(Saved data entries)

%%

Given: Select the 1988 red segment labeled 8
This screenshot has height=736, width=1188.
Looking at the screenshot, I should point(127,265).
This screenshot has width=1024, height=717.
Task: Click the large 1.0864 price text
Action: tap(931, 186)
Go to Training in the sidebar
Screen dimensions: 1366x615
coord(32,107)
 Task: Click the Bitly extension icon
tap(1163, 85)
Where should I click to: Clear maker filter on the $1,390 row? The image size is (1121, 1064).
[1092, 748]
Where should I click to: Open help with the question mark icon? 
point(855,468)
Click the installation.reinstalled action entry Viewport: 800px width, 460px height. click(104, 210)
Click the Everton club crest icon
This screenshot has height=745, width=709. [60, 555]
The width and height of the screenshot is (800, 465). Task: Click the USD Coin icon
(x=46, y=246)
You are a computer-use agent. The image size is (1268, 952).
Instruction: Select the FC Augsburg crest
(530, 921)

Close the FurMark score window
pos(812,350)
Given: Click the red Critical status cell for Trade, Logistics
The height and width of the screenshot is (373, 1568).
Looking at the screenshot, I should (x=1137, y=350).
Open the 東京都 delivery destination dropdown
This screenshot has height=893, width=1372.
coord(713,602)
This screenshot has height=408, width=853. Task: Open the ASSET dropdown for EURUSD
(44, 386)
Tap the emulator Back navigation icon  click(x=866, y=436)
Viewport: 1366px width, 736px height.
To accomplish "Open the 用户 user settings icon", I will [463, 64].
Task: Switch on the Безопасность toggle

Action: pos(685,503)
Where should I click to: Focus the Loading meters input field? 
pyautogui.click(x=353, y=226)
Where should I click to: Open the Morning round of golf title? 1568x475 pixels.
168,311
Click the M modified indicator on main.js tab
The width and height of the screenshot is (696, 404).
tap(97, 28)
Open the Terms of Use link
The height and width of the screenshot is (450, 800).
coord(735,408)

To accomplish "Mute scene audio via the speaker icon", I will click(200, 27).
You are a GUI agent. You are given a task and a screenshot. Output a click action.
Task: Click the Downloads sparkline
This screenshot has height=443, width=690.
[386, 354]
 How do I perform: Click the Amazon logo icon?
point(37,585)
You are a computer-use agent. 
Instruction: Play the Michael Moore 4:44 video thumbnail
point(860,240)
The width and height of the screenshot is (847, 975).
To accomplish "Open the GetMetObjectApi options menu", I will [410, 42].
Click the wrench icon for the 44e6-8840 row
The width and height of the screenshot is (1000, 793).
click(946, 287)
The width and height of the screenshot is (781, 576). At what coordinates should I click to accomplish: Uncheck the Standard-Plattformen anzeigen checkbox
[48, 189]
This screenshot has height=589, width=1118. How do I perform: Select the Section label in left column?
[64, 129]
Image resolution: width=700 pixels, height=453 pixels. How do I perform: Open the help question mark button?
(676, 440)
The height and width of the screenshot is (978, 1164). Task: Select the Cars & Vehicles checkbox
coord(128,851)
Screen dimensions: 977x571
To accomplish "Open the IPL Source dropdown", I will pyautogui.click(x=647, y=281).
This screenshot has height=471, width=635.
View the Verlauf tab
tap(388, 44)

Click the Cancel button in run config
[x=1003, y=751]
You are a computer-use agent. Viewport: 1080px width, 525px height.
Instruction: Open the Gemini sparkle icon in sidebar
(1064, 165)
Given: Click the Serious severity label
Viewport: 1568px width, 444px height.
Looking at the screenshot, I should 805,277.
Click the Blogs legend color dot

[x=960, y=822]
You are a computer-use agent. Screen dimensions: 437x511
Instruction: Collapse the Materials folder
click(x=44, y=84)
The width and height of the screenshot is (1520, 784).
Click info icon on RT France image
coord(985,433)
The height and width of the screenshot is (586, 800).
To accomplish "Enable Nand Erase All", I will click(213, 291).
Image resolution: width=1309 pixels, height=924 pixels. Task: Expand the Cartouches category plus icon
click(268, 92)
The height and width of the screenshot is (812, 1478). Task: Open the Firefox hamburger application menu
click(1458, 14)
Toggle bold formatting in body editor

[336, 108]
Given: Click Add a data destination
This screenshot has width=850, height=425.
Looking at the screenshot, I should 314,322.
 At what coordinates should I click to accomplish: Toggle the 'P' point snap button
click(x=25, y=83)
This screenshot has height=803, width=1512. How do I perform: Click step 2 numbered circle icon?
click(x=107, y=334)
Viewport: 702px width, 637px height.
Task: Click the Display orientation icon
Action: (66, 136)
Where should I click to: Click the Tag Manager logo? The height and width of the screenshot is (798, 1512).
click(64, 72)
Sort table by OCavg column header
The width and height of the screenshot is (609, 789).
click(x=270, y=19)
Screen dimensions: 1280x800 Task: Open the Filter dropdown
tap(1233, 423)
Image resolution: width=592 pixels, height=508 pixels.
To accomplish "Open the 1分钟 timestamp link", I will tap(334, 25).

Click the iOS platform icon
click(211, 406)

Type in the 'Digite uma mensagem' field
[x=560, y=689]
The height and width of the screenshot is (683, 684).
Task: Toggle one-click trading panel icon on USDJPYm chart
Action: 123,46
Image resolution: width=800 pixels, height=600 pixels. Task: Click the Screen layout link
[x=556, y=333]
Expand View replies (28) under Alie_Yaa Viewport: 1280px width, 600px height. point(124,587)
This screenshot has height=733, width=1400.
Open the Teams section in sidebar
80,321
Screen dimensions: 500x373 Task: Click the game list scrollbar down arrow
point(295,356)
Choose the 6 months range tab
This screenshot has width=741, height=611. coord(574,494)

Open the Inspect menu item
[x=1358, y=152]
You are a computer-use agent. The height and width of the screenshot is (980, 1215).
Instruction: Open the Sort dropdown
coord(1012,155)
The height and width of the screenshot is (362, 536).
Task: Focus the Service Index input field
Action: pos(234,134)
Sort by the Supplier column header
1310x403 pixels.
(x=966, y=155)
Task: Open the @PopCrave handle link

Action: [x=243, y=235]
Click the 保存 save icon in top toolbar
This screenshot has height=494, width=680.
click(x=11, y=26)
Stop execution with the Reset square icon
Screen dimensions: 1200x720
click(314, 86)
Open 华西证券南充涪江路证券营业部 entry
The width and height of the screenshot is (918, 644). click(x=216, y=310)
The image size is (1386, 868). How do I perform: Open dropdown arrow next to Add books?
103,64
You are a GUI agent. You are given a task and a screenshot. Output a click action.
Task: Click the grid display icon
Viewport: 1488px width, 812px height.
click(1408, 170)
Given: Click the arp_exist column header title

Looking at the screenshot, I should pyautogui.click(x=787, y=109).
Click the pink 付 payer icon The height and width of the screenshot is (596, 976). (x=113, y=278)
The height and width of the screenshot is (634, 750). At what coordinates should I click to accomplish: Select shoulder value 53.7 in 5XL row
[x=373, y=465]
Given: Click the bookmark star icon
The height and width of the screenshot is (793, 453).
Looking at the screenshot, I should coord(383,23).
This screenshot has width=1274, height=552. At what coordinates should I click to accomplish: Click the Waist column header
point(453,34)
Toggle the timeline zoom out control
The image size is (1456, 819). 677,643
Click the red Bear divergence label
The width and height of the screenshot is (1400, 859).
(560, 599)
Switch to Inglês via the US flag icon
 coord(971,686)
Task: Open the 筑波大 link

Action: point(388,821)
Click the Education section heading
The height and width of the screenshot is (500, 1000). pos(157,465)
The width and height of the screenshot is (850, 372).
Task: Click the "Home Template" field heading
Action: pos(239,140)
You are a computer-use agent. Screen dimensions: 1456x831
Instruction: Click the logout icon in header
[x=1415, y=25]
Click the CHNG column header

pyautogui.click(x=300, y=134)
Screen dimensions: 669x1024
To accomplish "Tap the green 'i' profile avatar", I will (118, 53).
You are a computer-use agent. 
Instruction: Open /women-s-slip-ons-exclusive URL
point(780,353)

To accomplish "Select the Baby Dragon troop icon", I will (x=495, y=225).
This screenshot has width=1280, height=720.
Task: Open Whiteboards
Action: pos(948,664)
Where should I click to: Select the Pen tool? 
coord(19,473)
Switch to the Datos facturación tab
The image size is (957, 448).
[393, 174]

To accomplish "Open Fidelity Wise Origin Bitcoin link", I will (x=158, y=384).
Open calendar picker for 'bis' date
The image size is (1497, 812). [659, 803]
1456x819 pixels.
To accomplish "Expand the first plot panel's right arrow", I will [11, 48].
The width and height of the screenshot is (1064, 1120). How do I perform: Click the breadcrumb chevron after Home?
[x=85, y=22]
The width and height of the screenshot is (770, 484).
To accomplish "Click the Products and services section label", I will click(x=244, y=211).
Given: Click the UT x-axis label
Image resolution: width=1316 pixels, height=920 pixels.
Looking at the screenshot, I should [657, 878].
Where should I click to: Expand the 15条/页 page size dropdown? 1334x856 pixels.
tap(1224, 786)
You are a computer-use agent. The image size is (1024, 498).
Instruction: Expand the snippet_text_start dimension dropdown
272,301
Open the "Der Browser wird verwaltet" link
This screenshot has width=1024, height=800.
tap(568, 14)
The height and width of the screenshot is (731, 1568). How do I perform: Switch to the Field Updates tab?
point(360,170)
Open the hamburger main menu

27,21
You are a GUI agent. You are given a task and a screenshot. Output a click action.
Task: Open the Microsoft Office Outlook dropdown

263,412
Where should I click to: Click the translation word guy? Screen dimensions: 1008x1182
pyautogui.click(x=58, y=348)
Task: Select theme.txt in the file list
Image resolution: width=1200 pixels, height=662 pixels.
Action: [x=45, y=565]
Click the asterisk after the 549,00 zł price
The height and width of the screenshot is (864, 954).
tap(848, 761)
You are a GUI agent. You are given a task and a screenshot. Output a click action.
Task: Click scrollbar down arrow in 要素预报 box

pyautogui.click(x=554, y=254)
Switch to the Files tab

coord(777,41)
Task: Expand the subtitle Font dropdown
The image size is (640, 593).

%%

* [WHAT TO DO] Lines holding the word "destination" in the records above: how many are there? Answer with the number only.

* [RESPONSE BOX] 2